Wednesday, September 17, 2008

It is mid September. One thirty in the morning. Two days ago, David Foster Wallace hung himself until he died. Inside his home. Alone. Sometimes, when a writer or musician ceases to exist as a going concern (weather by their death or by their irrelevance), I feel they gave the world everything they had to give. Not with DFW. He was a narcissist, but all great writers are. His fiction was postmodern in act but not postmodern in spirit. I loved his writing; I thought he would be an okay guy to chat about things with, someday.

He finished his first novel when he was 25. I finished my first novel when I was 22. His was good, of course. Mine... well.
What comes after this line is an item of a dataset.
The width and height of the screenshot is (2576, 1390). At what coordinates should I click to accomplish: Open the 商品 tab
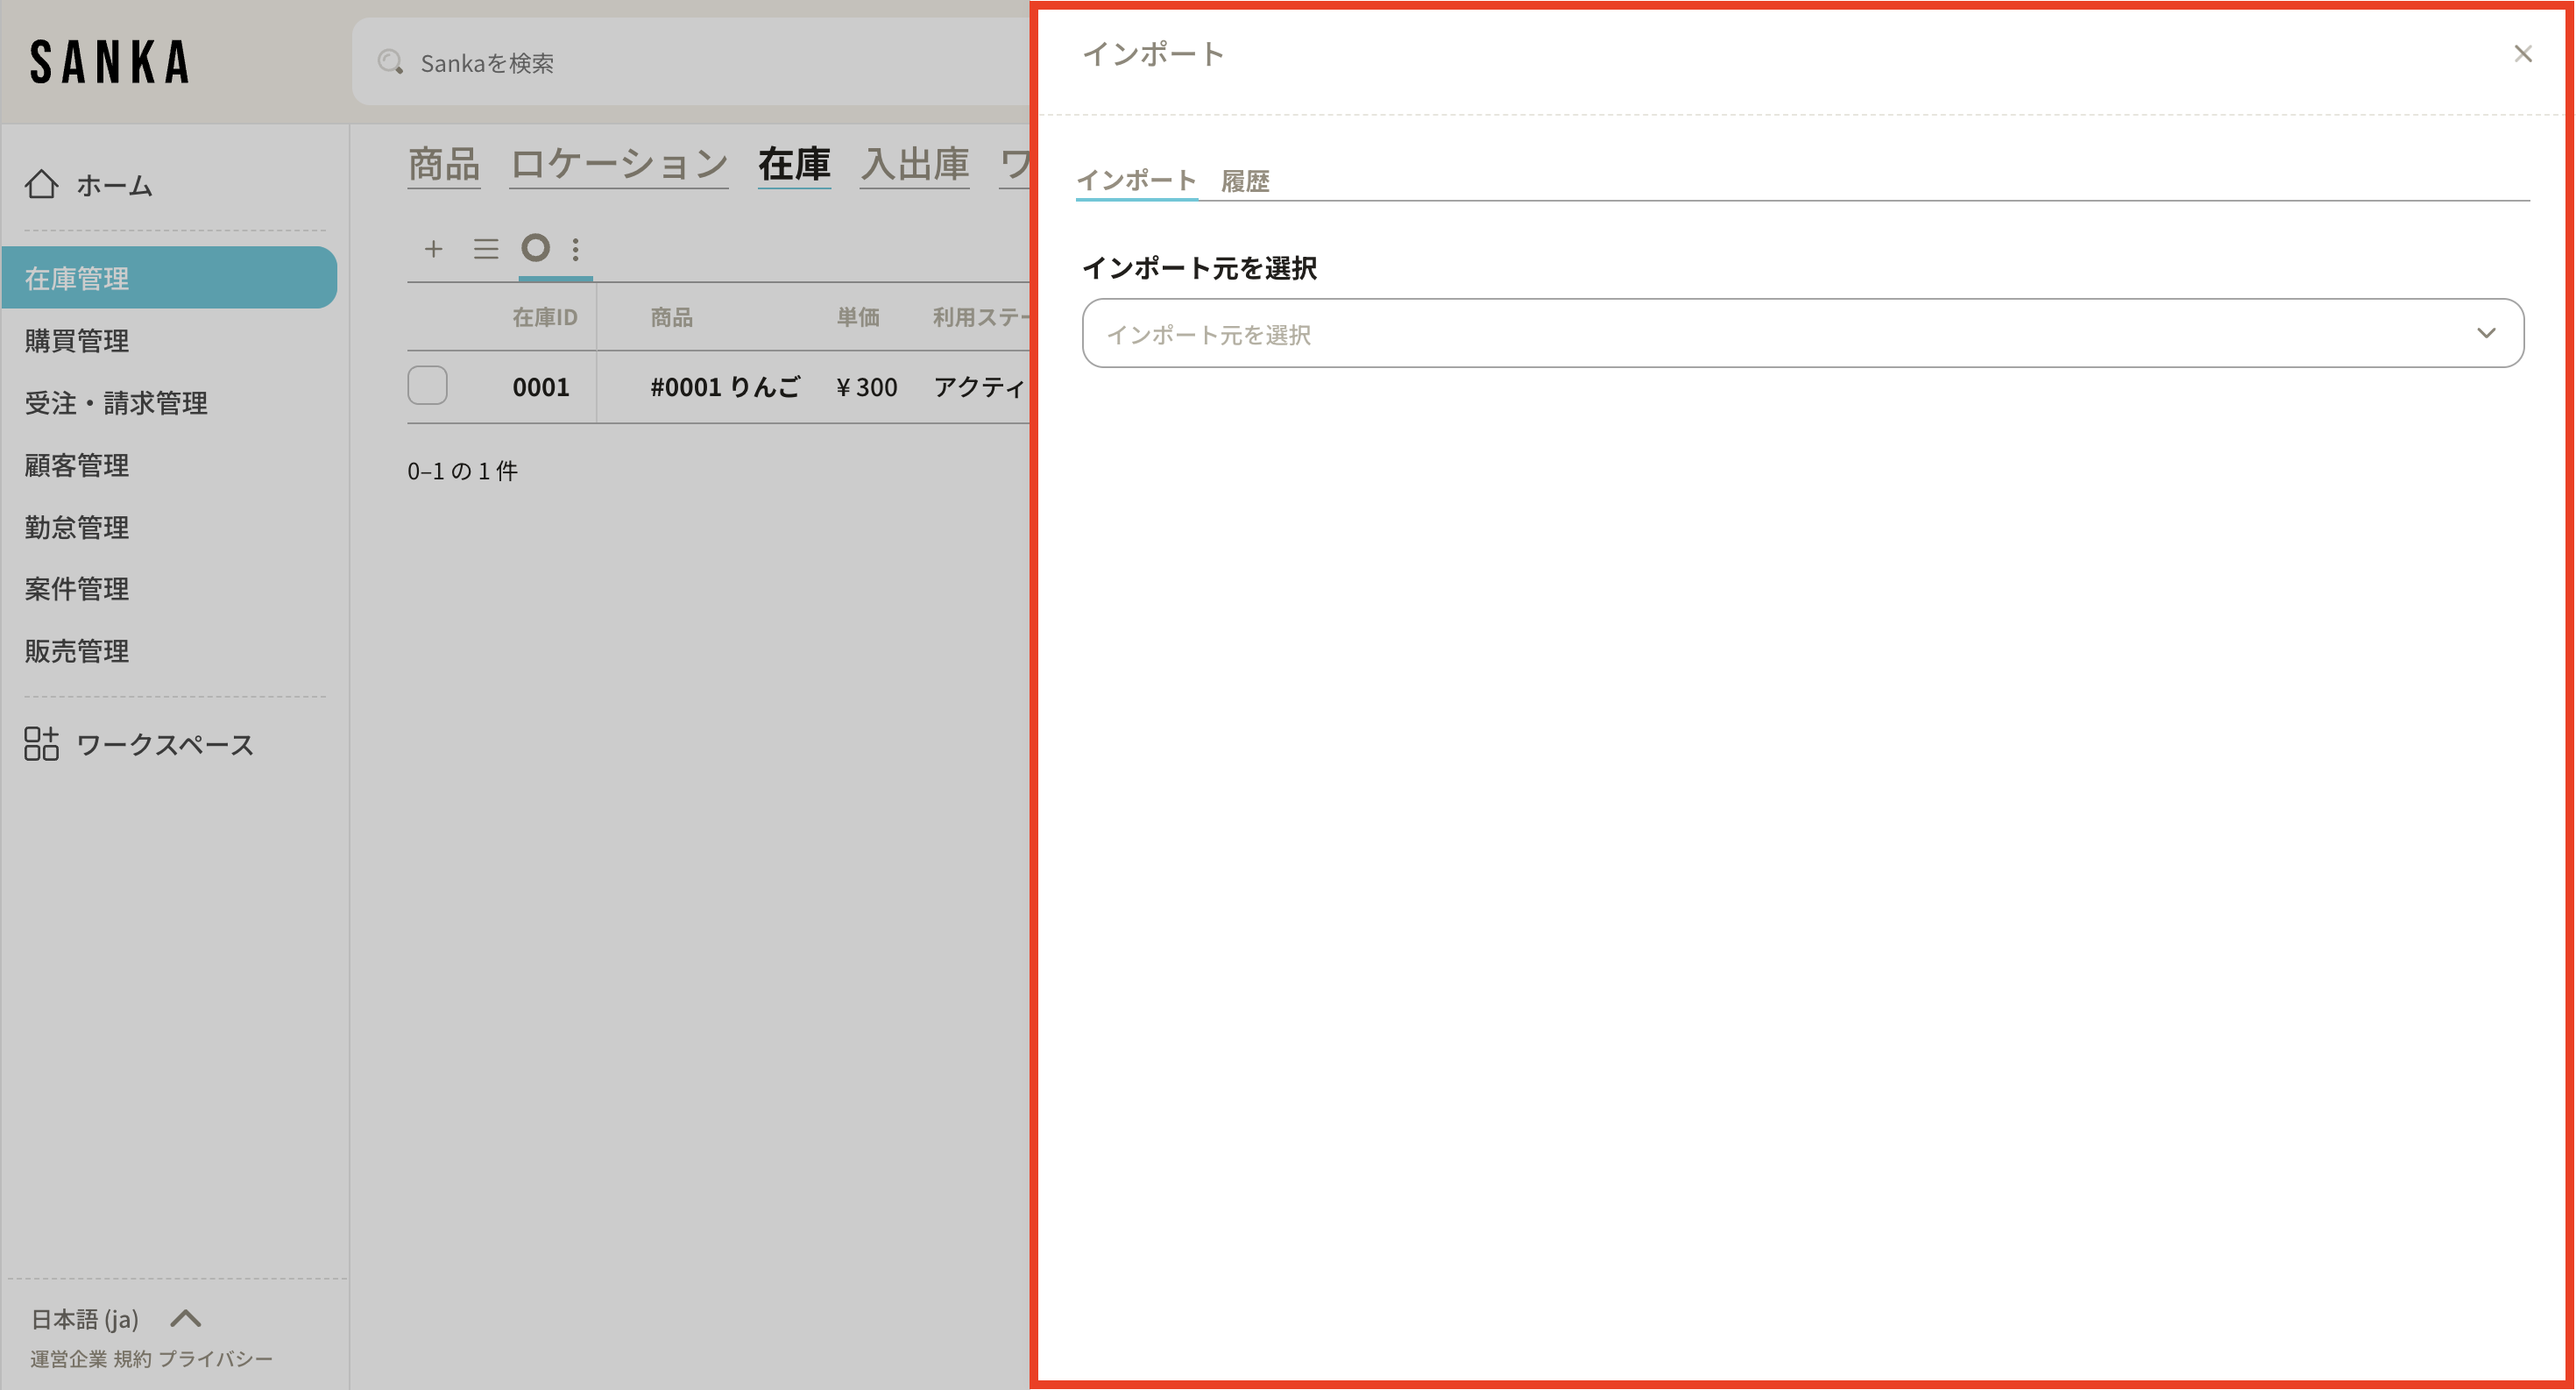(444, 165)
These have been trying times, frustrating times. Too much free time. Struggling to find work again -- more accurately, struggling to find the courage to go though the whole rigmarole; the canvasing, the interviewing, the resume-making, et al. Everyone hates doing it, but they do it.

Five days of active socializing in a row last week. Marcus' birthday, Marcus' birthday grill, Jill's beer snobbing, my book clubbin', and trivia. I never do that. Had a pretty nasty cold, too. Made worse by the sometimes excessive drinking.

Learning to behave around new people in different ways than me in the past. Still frustrated when I percieve my personality like an outside observer. "Who is this guy?" I think, when I think of me. More important: why does it matter?

Of uptmost importance: why should I blog like this again? Why do I feel... compelled to do this? I need the outlet; I need to be judged; if I am to feel pity for myself, the world should know. It's embarrassing, and that embarassment keeps me from feeling bad about myself. Too much.

It took too long, but I did write about the Dreamcast. For the game blog. I need to force myself to post there; I need to force myself to post reasonable things there. Less than 6,000 words would be a good start. No one needs 6,000 blog post words. That's half a New Yorker article. Tim Rogers could get away with it, once. I don't know if he still can.

I am going to try to sleep. The cough is keeping me from succeeding, so far. But it can't hurt to try again.